→ **Work to be completed**: Your copy should hold exactly the lines from the one containing "1149x1036 pixels. Task: Click" through the last line of the entries, and no pictures.

→ **Data shown**:
........
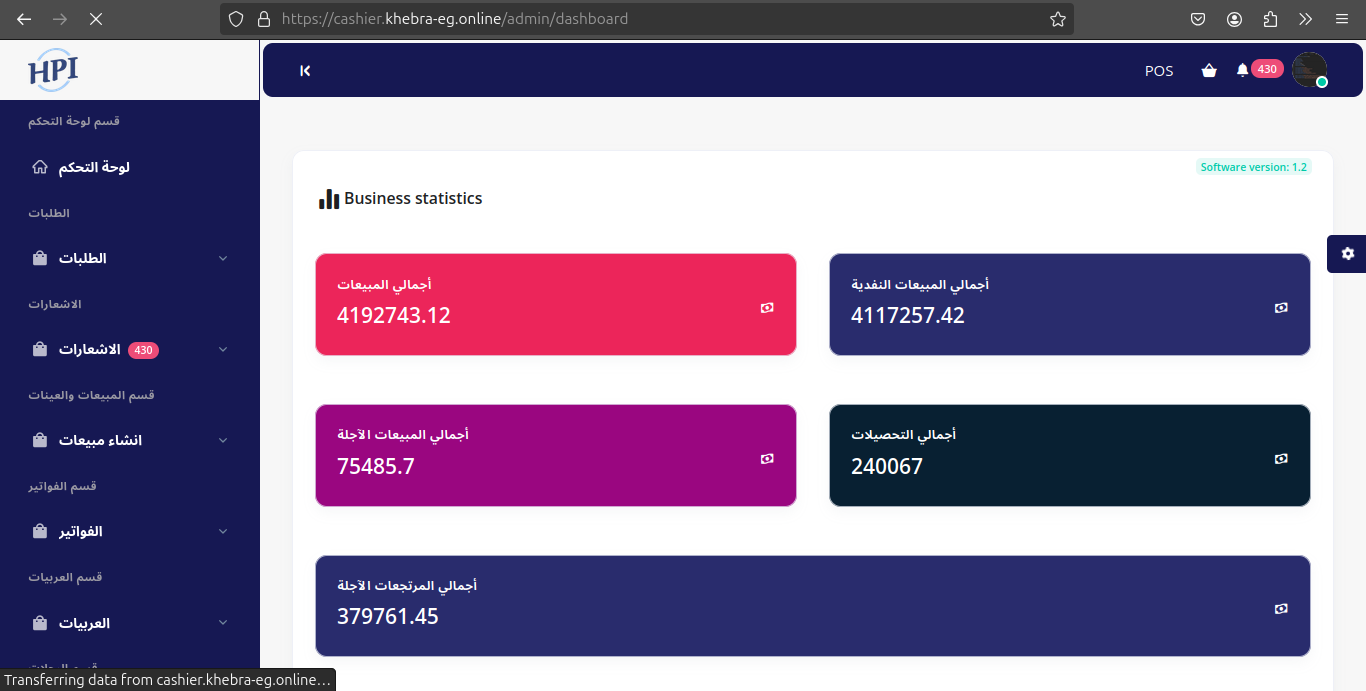Click money icon on أجمالي المبيعات card
This screenshot has height=691, width=1366.
(767, 308)
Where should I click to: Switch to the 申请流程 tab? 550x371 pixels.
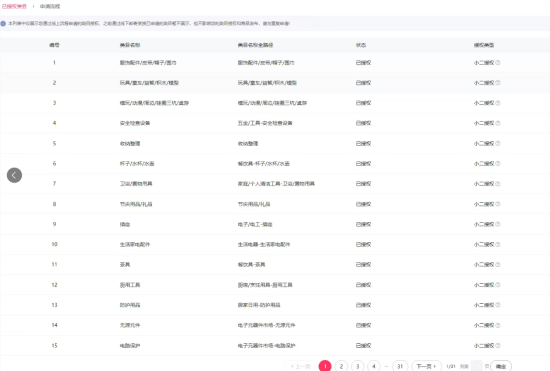pos(50,6)
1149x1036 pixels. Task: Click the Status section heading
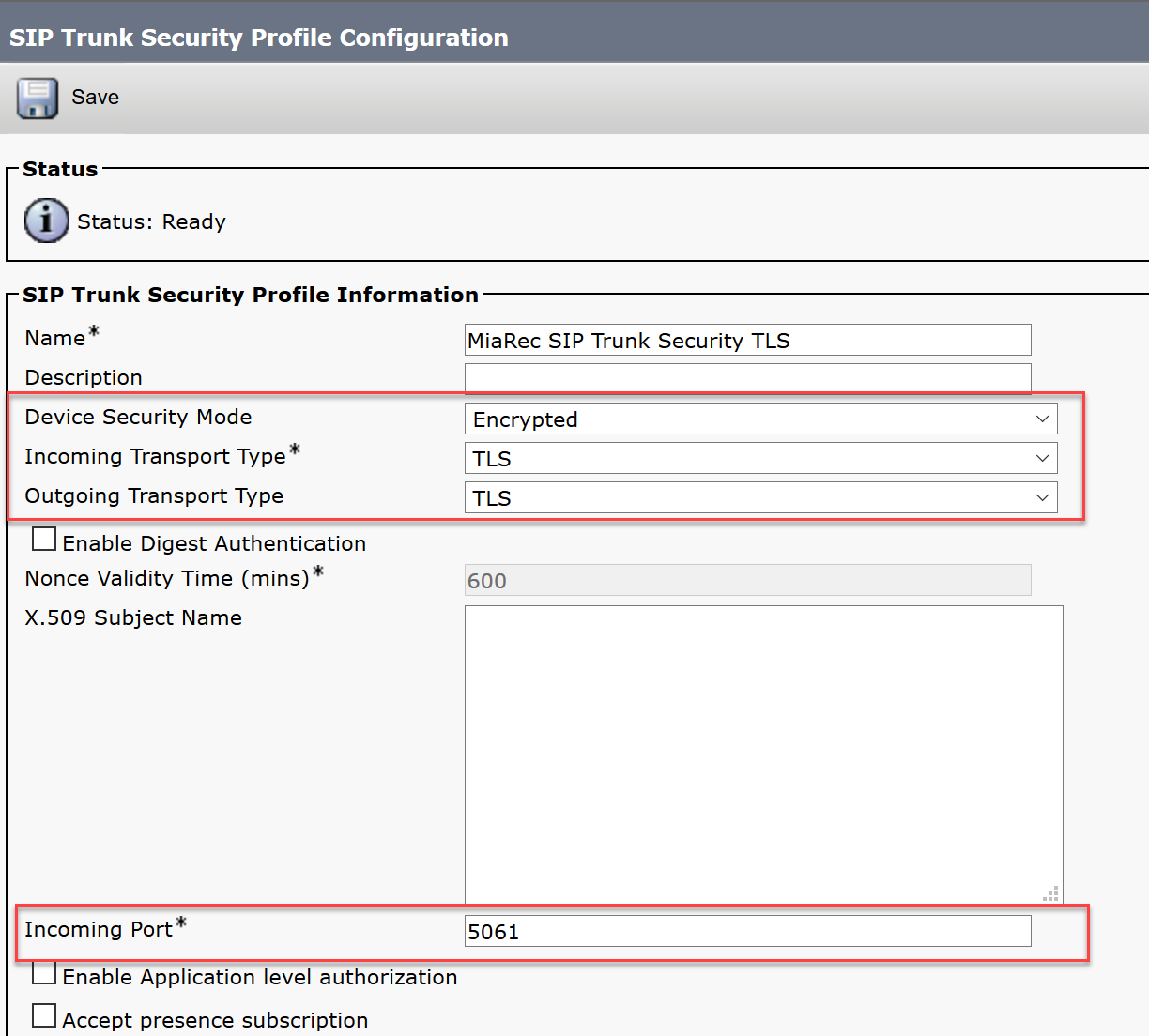pos(60,169)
........
→ **Expected answer**:
1149x1036 pixels. Task: Click the Status section heading
pos(60,169)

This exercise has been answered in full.